Cytosolic glycogen breakdown occurs via the same chemical steps in all tissues but is separately regulated via tissue specific isozymes and signaling pathways that enable distinct physiological fates for liver glycogen and that in other tissues. Glycogen phosphorylase, which can be activated by phosphorylase kinase, catalyzes the removal of glucose residues as glucose 1-phosphate from the ends of glycogen branches. The final four residues of each branch are removed in two steps catalyzed by debranching enzyme, and further glycogen phosphorylase activity completes the process of glycogen breakdown. The figure shows the actions of phosphorylase and debranching enzyme. The first glucose residue in each branch is released as free glucose; all other residues are released as glucose 1-phosphate. The latter molecule can be converted to glucose 6-phosphate in a step shared with other pathways (Villar-Palasi and Larner 1970; Hers 1976).
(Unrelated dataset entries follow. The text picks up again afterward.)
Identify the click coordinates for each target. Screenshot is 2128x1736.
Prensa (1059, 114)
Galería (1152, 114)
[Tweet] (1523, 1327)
Glycogen can also be taken up into lysosomes, where it is normally broken done by the action of a single enzyme, lysosomal alpha-glucosidase (GAA).

Enzymes in liver generate 1,5-anhydro-D-fructose from glycogen, which in turn can be reduced to 1,5-anhydro-D-glucitol, a sequence of events that may represent a novel minor pathway for glycogen breakdown (Kametani et al. 1996).